• [LISTED ENTRIES]
____________
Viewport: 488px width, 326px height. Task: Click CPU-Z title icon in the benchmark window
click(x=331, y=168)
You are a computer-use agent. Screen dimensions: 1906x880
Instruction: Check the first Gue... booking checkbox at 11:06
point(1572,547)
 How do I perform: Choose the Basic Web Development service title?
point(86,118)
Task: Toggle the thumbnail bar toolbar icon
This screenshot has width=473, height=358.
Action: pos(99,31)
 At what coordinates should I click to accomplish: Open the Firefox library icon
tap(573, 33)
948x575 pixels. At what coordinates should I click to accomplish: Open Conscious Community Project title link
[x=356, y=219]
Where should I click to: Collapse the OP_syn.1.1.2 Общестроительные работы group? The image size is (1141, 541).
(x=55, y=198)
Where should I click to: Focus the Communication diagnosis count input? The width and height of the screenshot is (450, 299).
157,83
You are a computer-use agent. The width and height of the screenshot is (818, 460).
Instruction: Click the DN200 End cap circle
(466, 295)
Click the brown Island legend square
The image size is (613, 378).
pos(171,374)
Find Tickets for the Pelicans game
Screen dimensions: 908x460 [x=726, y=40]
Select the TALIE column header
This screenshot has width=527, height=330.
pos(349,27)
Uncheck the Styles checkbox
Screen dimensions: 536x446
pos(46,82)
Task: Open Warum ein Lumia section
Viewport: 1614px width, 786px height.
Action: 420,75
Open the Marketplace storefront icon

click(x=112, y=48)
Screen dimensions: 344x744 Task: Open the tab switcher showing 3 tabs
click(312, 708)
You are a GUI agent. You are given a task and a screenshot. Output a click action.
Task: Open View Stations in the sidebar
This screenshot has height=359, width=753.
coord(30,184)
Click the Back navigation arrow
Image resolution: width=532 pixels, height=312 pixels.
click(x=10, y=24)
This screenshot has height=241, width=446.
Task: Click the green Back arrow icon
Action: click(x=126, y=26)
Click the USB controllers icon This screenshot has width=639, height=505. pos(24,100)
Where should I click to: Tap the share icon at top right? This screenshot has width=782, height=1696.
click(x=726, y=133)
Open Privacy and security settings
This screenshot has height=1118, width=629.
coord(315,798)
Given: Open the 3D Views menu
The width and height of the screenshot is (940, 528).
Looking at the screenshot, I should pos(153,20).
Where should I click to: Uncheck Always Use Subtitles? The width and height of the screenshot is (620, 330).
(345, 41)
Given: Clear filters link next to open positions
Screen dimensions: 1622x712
____________
• [ASSIGNED TASK]
The expected response is the entire listing, repeated word for word.

• [REPLY TO THE EXERCISE]
Viewport: 488px width, 326px height. Task: Click CPU-Z title icon in the benchmark window
click(x=331, y=168)
You are a computer-use agent. Screen dimensions: 1906x880
Instruction: Check the first Gue... booking checkbox at 11:06
point(1572,547)
 How do I perform: Choose the Basic Web Development service title?
point(86,118)
Task: Toggle the thumbnail bar toolbar icon
This screenshot has width=473, height=358.
Action: pos(99,31)
 At what coordinates should I click to accomplish: Open the Firefox library icon
tap(573, 33)
948x575 pixels. At what coordinates should I click to accomplish: Open Conscious Community Project title link
[x=356, y=219]
Where should I click to: Collapse the OP_syn.1.1.2 Общестроительные работы group? The image size is (1141, 541).
(x=55, y=198)
Where should I click to: Focus the Communication diagnosis count input? The width and height of the screenshot is (450, 299).
157,83
You are a computer-use agent. The width and height of the screenshot is (818, 460).
Instruction: Click the DN200 End cap circle
(466, 295)
Click the brown Island legend square
The image size is (613, 378).
pos(171,374)
Find Tickets for the Pelicans game
Screen dimensions: 908x460 [x=726, y=40]
Select the TALIE column header
This screenshot has width=527, height=330.
pos(349,27)
Uncheck the Styles checkbox
Screen dimensions: 536x446
pos(46,82)
Task: Open Warum ein Lumia section
Viewport: 1614px width, 786px height.
Action: 420,75
Open the Marketplace storefront icon

click(x=112, y=48)
Screen dimensions: 344x744 Task: Open the tab switcher showing 3 tabs
click(312, 708)
You are a GUI agent. You are given a task and a screenshot. Output a click action.
Task: Open View Stations in the sidebar
This screenshot has height=359, width=753.
coord(30,184)
Click the Back navigation arrow
Image resolution: width=532 pixels, height=312 pixels.
click(x=10, y=24)
This screenshot has height=241, width=446.
Task: Click the green Back arrow icon
Action: click(x=126, y=26)
Click the USB controllers icon This screenshot has width=639, height=505. pos(24,100)
Where should I click to: Tap the share icon at top right? This screenshot has width=782, height=1696.
click(x=726, y=133)
Open Privacy and security settings
This screenshot has height=1118, width=629.
coord(315,798)
Given: Open the 3D Views menu
The width and height of the screenshot is (940, 528).
Looking at the screenshot, I should pos(153,20).
Where should I click to: Uncheck Always Use Subtitles? The width and height of the screenshot is (620, 330).
(345, 41)
Given: Clear filters link next to open positions
Screen dimensions: 1622x712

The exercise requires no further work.